- RAW DATA:
-- Opening Marker --

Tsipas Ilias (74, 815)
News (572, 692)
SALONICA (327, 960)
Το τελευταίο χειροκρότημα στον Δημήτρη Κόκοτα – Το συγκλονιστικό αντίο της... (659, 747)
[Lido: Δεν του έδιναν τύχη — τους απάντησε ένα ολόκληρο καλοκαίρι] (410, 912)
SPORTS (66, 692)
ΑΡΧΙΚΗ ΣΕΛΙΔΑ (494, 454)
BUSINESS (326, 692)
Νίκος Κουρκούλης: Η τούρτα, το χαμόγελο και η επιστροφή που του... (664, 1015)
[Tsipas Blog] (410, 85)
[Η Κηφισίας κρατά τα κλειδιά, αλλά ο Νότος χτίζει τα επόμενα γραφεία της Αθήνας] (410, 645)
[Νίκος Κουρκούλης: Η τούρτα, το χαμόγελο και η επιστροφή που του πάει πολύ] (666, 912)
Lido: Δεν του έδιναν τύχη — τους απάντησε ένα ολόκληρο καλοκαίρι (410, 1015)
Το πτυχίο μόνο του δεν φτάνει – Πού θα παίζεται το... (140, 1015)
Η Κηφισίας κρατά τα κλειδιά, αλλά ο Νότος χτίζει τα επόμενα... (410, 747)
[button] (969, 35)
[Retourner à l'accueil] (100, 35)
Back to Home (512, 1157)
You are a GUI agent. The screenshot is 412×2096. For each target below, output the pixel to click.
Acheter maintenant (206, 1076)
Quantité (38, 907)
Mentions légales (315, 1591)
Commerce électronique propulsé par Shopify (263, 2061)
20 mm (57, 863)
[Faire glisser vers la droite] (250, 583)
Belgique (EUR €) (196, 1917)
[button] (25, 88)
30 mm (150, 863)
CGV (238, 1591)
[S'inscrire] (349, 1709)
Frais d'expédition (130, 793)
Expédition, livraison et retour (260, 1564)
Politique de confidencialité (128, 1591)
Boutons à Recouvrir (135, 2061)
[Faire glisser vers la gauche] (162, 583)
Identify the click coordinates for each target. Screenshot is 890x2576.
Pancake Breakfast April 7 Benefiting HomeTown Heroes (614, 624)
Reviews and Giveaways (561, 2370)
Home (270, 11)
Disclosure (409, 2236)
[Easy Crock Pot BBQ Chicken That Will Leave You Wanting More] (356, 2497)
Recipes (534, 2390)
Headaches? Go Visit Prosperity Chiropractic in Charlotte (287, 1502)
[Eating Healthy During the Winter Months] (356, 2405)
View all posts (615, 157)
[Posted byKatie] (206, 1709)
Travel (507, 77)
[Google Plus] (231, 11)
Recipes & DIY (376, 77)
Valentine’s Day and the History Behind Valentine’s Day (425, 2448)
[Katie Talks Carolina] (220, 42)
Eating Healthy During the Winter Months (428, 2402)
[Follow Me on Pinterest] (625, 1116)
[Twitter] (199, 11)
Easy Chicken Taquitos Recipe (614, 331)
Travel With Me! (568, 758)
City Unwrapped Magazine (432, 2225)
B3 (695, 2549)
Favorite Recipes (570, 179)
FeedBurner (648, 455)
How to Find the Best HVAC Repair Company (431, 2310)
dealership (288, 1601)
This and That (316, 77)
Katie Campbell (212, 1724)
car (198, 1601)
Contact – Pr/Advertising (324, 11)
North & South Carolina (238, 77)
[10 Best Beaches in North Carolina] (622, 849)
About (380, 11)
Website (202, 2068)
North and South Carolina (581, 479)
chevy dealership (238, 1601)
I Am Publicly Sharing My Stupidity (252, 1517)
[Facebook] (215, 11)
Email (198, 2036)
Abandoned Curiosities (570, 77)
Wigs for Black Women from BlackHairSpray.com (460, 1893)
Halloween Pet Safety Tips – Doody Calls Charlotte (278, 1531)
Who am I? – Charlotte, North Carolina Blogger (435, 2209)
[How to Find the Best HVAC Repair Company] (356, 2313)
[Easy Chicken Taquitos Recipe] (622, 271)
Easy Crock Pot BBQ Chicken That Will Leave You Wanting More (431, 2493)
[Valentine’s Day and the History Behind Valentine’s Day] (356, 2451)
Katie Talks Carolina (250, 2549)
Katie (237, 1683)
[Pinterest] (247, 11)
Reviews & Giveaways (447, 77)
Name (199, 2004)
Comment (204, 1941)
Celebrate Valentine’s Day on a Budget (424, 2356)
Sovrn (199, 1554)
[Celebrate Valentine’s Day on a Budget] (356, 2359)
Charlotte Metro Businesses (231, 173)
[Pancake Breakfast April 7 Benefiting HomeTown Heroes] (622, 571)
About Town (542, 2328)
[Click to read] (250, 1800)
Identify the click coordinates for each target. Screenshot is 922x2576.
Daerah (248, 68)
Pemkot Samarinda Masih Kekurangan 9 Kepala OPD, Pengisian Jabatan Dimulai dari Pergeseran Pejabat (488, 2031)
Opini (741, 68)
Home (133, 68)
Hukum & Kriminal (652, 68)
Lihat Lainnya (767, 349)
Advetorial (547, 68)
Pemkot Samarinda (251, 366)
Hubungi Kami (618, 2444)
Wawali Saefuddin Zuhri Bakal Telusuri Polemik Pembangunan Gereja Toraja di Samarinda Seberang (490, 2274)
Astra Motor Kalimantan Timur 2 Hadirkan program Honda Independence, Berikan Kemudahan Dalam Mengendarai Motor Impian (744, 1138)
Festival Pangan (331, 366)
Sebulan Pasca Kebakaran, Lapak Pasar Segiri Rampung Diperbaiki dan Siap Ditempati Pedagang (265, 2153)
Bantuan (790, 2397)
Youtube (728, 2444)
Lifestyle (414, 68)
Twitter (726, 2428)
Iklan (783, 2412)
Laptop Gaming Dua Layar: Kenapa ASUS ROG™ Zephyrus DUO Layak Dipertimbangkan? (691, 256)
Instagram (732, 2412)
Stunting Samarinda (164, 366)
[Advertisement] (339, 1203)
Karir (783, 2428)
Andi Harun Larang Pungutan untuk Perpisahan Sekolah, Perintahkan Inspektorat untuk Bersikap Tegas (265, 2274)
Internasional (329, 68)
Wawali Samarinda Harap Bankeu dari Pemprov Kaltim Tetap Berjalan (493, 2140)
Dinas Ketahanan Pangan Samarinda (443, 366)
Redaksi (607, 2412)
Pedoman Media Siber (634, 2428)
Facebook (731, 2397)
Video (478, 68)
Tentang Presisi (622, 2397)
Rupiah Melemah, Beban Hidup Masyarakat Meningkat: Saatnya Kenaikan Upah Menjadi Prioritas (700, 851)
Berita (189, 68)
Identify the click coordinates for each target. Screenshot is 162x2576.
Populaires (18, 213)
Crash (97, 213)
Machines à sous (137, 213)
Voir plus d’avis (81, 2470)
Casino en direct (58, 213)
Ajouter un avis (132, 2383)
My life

-- Closing Marker --

Reproduce, character for character, only the lines of the preceding data that start at the line with "Expédition, livraison et retour (260, 1564)" and end at the line with "[Valentine’s Day and", both included.

Expédition, livraison et retour (260, 1564)
Politique de confidencialité (128, 1591)
Boutons à Recouvrir (135, 2061)
[Faire glisser vers la gauche] (162, 583)
Identify the click coordinates for each target. Screenshot is 890x2576.
Pancake Breakfast April 7 Benefiting HomeTown Heroes (614, 624)
Reviews and Giveaways (561, 2370)
Home (270, 11)
Disclosure (409, 2236)
[Easy Crock Pot BBQ Chicken That Will Leave You Wanting More] (356, 2497)
Recipes (534, 2390)
Headaches? Go Visit Prosperity Chiropractic in Charlotte (287, 1502)
[Eating Healthy During the Winter Months] (356, 2405)
View all posts (615, 157)
[Posted byKatie] (206, 1709)
Travel (507, 77)
[Google Plus] (231, 11)
Recipes & DIY (376, 77)
Valentine’s Day and the History Behind Valentine’s Day (425, 2448)
[Katie Talks Carolina] (220, 42)
Eating Healthy During the Winter Months (428, 2402)
[Follow Me on Pinterest] (625, 1116)
[Twitter] (199, 11)
Easy Chicken Taquitos Recipe (614, 331)
Travel With Me! (568, 758)
City Unwrapped Magazine (432, 2225)
B3 (695, 2549)
Favorite Recipes (570, 179)
FeedBurner (648, 455)
How to Find the Best HVAC Repair Company (431, 2310)
dealership (288, 1601)
This and That (316, 77)
Katie Campbell (212, 1724)
car (198, 1601)
Contact – Pr/Advertising (324, 11)
North & South Carolina (238, 77)
[10 Best Beaches in North Carolina] (622, 849)
About (380, 11)
Website (202, 2068)
North and South Carolina (581, 479)
chevy dealership (238, 1601)
I Am Publicly Sharing My Stupidity (252, 1517)
[Facebook] (215, 11)
Email (198, 2036)
Abandoned Curiosities (570, 77)
Wigs for Black Women from BlackHairSpray.com (460, 1893)
Halloween Pet Safety Tips – Doody Calls Charlotte (278, 1531)
Who am I? – Charlotte, North Carolina Blogger (435, 2209)
[How to Find the Best HVAC Repair Company] (356, 2313)
[Easy Chicken Taquitos Recipe] (622, 271)
Easy Crock Pot BBQ Chicken That Will Leave You Wanting More (431, 2493)
[Valentine’s Day and the History Behind Valentine’s Day] (356, 2451)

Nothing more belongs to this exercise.